Whether men can perform successfully in the bed after prostate cancer surgery still remains a dicey issue.
Researchers from George Washington University and New York University said last month that fewer than half of the men who had surgery felt their sex lives had returned to normal within a year.
But a study in 2005 had showed that a year after surgery, 97 percent of patients were able to achieve an erection adequate for intercourse.
So which of the studies is right? Surprisingly, they both are, says TARA PARKER-POPE, writing in the New York Times.
The results depend on several crucial variables — the type of patient studied, sex life before surgery and, most important, the definitions doctors use to define potency.

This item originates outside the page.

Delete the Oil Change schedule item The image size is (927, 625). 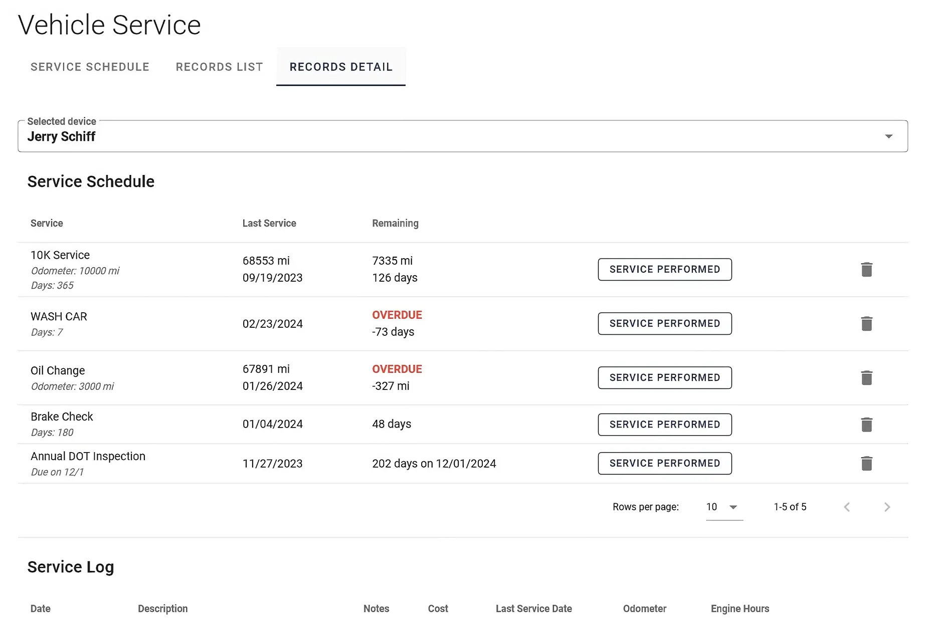click(867, 378)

Of the 219,000 men a year who receive diagnoses of prostate cancer, nearly half undergo surgical removal of the gland, according to the National Cancer Institute.
Most top surgeons report that an overwhelming majority of their patients can achieve erections "adequate for intercourse" after the operation.

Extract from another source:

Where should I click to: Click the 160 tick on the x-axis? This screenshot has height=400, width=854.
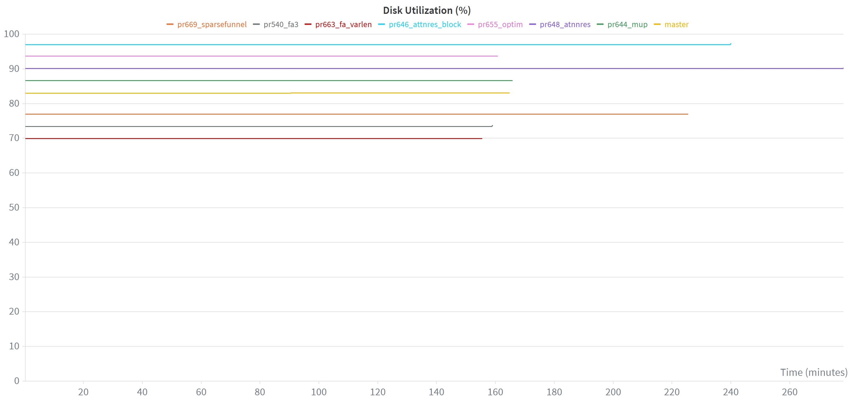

Under that definition, a man who had regular sex after surgery, a man who managed to have sex only once and a man who struggled mightily each time he had sex would all be considered success stories.
"That definition is misleading," said Dr. Jason D. Engel, director of the urologic robotic surgery program at the George Washington University Hospital. "It doesn't mean it was good intercourse, and it doesn't even mean your penis was hard. That man is going to say, 'I'm impotent.' But in the surgeon's eyes, that man had an erection adequate for intercourse."
The better question for men is whether they can have sex when they want to, with or without drugs like Viagra. In a recent series of patients, Dr. Engel found that after a year 47 percent of men who had robotic prostatectomy were able to have regular sex.
Although he could cite statistics to give men a more hopeful view, he said that did not help the patient.
"I know what a patient wants to know, and I know what he's scared about," he said. "I think I have a lot happier patients, because they know the reality."
The reality is that whether a man is able to have sex after prostate surgery depends as much on the man as it does on the surgeon. How good was his sex life before cancer? Does he have a supportive partner? Did he need to use an erection drug before surgery?
Dr. Ash Tewari, director of robotic prostatectomy at New York-Presbyterian/Weill Cornell Medical Center and a co-author of the study in The Journal of Urology, said the 97 percent potency data in the report was from a "select" group.
"It's a very crude definition, I totally agree," said Dr. Tewari, who will perform about 600 procedures this year.
If a patient has good sexual function without erection-enhancing drugs before surgery, Dr. Tewari tells him that he has about an 85 percent chance of regaining an erection firm enough for intercourse, although he may need erection drugs and it may take up to 18 months for his function to return.
Men who are older or who used erection drugs before surgery have a more difficult recovery. After surgery, patients undergo penile rehabilitation, which involves regular use of the drugs, even if the man is not having sex. The goal is to increase blood flow that will bathe damaged tissue and promote healing. After surgery, many patients will always need drugs, injections or other treatments to have sex, said Dr. Andrew McCullough, director of the Sexual Health and Male Infertility and Microsurgery Programs at N.Y.U.
"Less than 5 percent of patients are as good as they were before surgery," he said. "The one thing you're going to be facing, regardless of what people tell you, is erectile dysfunction. But the good news is that it is eminently treatable. If you accept the fact that you're going to have it, and you address it early on, you shouldn't skip a beat."
One obvious change for a man after surgery is that he no longer ejaculates fluid. Many men also complain that the quality of their orgasms changes. In 2004, Dr. McCullough presented an abstract to the American Urological Association that asked 230 consecutive patients before surgery to rate orgasm quality. Two years after surgery, they were asked again, and 53 percent who had good or very good orgasms before surgery said the quality had declined.
Some men complain that their penis is smaller after surgery. The data are mixed, but it appears less of an issue with robotic surgery. The results may be explained by different methods of measuring penile length at different medical institutions.
Then there are those fortunate men who also have quick recoveries and resume normal sex lives. One of them is Gerald Anthony of Freeport on Long Island, a 59-year-old retired New York City police officer who had prostate cancer surgery with Dr. Tewari in December. Already, Mr. Anthony said, his sexual ability is as good as it was before, and he does not require medication, though he agrees that orgasm is different now.
"I'm still happy," he said. "I hear a little trumpet section, but I don't hear the whole orchestra."
His case also illustrates something that does not turn up in many of the medical studies.
"Having a beautiful wife — that also helps," said Anthony, who has been married for 19 years. "My wife is better than any Viagra."